I watched a YouTube video by someone who enjoys balancing rocks on top of each other. The end result looks exquisite. But they also said that when they shared pictures on social media, many people responded by calling them fake or photoshopped.
This got me thinking of another way in which the ever-increasing unreliability of media content is doing damage. It is causing us to see all, or at least much of reality, through the lens of misinformation. In addition to making us think of the fake as real, it is also making us reject the real as fake. It is engendering a cynicism with respect to reality.

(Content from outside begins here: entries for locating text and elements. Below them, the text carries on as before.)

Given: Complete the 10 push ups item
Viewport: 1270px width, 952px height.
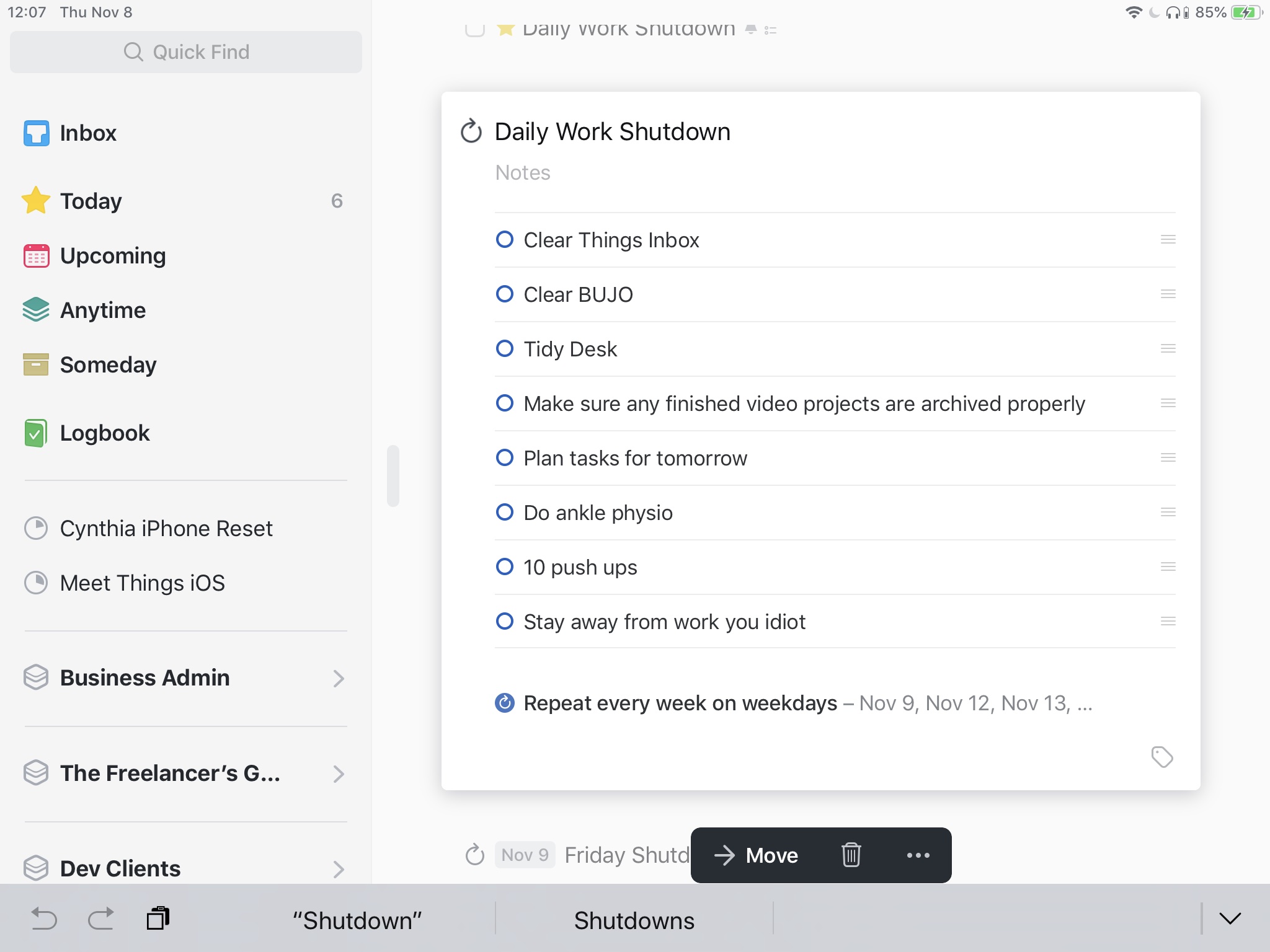Looking at the screenshot, I should [505, 566].
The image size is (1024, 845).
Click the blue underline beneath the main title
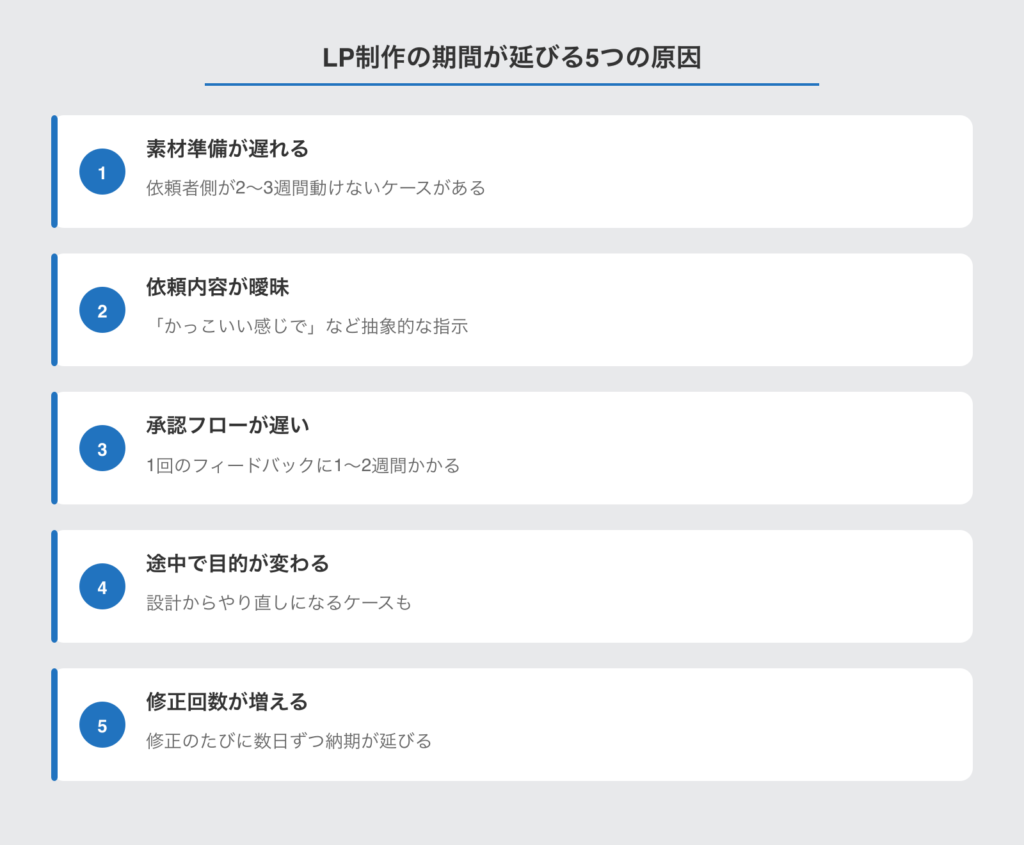(x=511, y=84)

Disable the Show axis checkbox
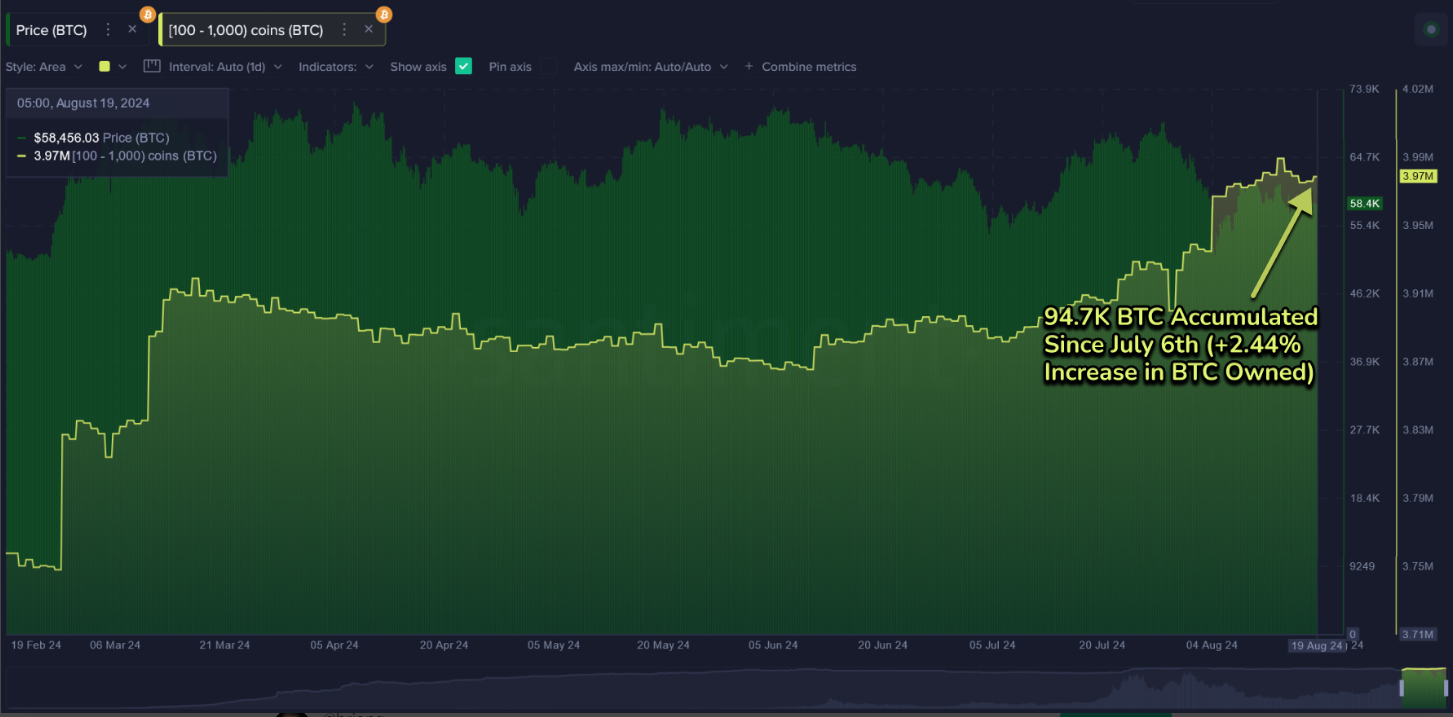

People are starting to think of something that is possible as something impossible. The maker of the video took this one step ahead and asked how many things there might be out there that we can do but we reject as impossible because our sense of what can be real has been damaged by a never-ending stream of lies and half-truths. Could there be experiences we refuse to have because we think them impossible?
And also, there is the matter of this rejection of possibilities being infectious. Sure, fake news spreads fast and gets a lot of people to believe false things. But another thing that spreads equally fast is our cynicism. We tell each other to not believe or at least to be careful about believing things and claims so frequently that what results is a culture of cynicism. We are assuming the impossibility of a lot of things, much to our own detriment.
[Note: This text was transcribed from handwritten pages by AI. Minor typographical and grammatical errors have been corrected while preserving the original content.]